Can you render every line of the items below as a JSON list of strings, one string per line, with the blank lines left out?
--- Start of DATASET RECORDS ---
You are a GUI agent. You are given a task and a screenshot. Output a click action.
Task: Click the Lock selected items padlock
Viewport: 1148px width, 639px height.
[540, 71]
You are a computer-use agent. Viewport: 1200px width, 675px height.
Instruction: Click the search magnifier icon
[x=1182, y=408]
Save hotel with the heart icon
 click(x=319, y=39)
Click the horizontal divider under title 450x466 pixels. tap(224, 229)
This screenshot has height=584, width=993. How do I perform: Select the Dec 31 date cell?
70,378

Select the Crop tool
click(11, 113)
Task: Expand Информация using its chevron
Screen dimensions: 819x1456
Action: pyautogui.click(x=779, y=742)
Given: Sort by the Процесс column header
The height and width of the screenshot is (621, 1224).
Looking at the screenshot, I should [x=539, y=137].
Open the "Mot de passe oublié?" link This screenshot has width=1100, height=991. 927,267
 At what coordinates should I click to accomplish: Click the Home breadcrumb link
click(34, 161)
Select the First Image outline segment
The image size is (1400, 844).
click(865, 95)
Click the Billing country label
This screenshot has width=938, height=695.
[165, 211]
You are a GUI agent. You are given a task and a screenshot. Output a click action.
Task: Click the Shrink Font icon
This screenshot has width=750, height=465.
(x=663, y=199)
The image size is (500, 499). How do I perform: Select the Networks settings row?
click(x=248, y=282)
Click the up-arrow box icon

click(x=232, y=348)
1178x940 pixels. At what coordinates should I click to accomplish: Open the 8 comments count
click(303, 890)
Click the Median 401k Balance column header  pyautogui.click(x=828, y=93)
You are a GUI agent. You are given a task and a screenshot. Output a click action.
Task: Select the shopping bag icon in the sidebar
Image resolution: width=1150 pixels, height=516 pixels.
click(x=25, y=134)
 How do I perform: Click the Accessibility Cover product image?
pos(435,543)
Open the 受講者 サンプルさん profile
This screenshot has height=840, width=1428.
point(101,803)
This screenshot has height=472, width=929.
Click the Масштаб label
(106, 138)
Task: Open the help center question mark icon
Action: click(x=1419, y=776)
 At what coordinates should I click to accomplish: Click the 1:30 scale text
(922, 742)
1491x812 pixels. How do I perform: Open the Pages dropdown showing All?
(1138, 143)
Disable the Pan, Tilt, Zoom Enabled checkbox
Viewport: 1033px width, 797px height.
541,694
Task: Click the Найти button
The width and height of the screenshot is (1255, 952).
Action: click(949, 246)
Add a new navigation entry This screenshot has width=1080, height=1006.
--- End of DATASET RECORDS ---
▶ _REPLY TO THE TASK_:
[
  "You are a GUI agent. You are given a task and a screenshot. Output a click action.",
  "Task: Click the Lock selected items padlock",
  "Viewport: 1148px width, 639px height.",
  "[540, 71]",
  "You are a computer-use agent. Viewport: 1200px width, 675px height.",
  "Instruction: Click the search magnifier icon",
  "[x=1182, y=408]",
  "Save hotel with the heart icon",
  " click(x=319, y=39)",
  "Click the horizontal divider under title 450x466 pixels. tap(224, 229)",
  "This screenshot has height=584, width=993. How do I perform: Select the Dec 31 date cell?",
  "70,378",
  "Select the Crop tool",
  "click(11, 113)",
  "Task: Expand Информация using its chevron",
  "Screen dimensions: 819x1456",
  "Action: pyautogui.click(x=779, y=742)",
  "Given: Sort by the Процесс column header",
  "The height and width of the screenshot is (621, 1224).",
  "Looking at the screenshot, I should [x=539, y=137].",
  "Open the \"Mot de passe oublié?\" link This screenshot has width=1100, height=991. 927,267",
  " At what coordinates should I click to accomplish: Click the Home breadcrumb link",
  "click(34, 161)",
  "Select the First Image outline segment",
  "The image size is (1400, 844).",
  "click(865, 95)",
  "Click the Billing country label",
  "This screenshot has width=938, height=695.",
  "[165, 211]",
  "You are a GUI agent. You are given a task and a screenshot. Output a click action.",
  "Task: Click the Shrink Font icon",
  "This screenshot has width=750, height=465.",
  "(x=663, y=199)",
  "The image size is (500, 499). How do I perform: Select the Networks settings row?",
  "click(x=248, y=282)",
  "Click the up-arrow box icon",
  "click(x=232, y=348)",
  "1178x940 pixels. At what coordinates should I click to accomplish: Open the 8 comments count",
  "click(303, 890)",
  "Click the Median 401k Balance column header  pyautogui.click(x=828, y=93)",
  "You are a GUI agent. You are given a task and a screenshot. Output a click action.",
  "Task: Select the shopping bag icon in the sidebar",
  "Image resolution: width=1150 pixels, height=516 pixels.",
  "click(x=25, y=134)",
  " How do I perform: Click the Accessibility Cover product image?",
  "pos(435,543)",
  "Open the 受講者 サンプルさん profile",
  "This screenshot has height=840, width=1428.",
  "point(101,803)",
  "This screenshot has height=472, width=929.",
  "Click the Масштаб label",
  "(106, 138)",
  "Task: Open the help center question mark icon",
  "Action: click(x=1419, y=776)",
  " At what coordinates should I click to accomplish: Click the 1:30 scale text",
  "(922, 742)",
  "1491x812 pixels. How do I perform: Open the Pages dropdown showing All?",
  "(1138, 143)",
  "Disable the Pan, Tilt, Zoom Enabled checkbox",
  "Viewport: 1033px width, 797px height.",
  "541,694",
  "Task: Click the Найти button",
  "The width and height of the screenshot is (1255, 952).",
  "Action: click(949, 246)",
  "Add a new navigation entry This screenshot has width=1080, height=1006."
]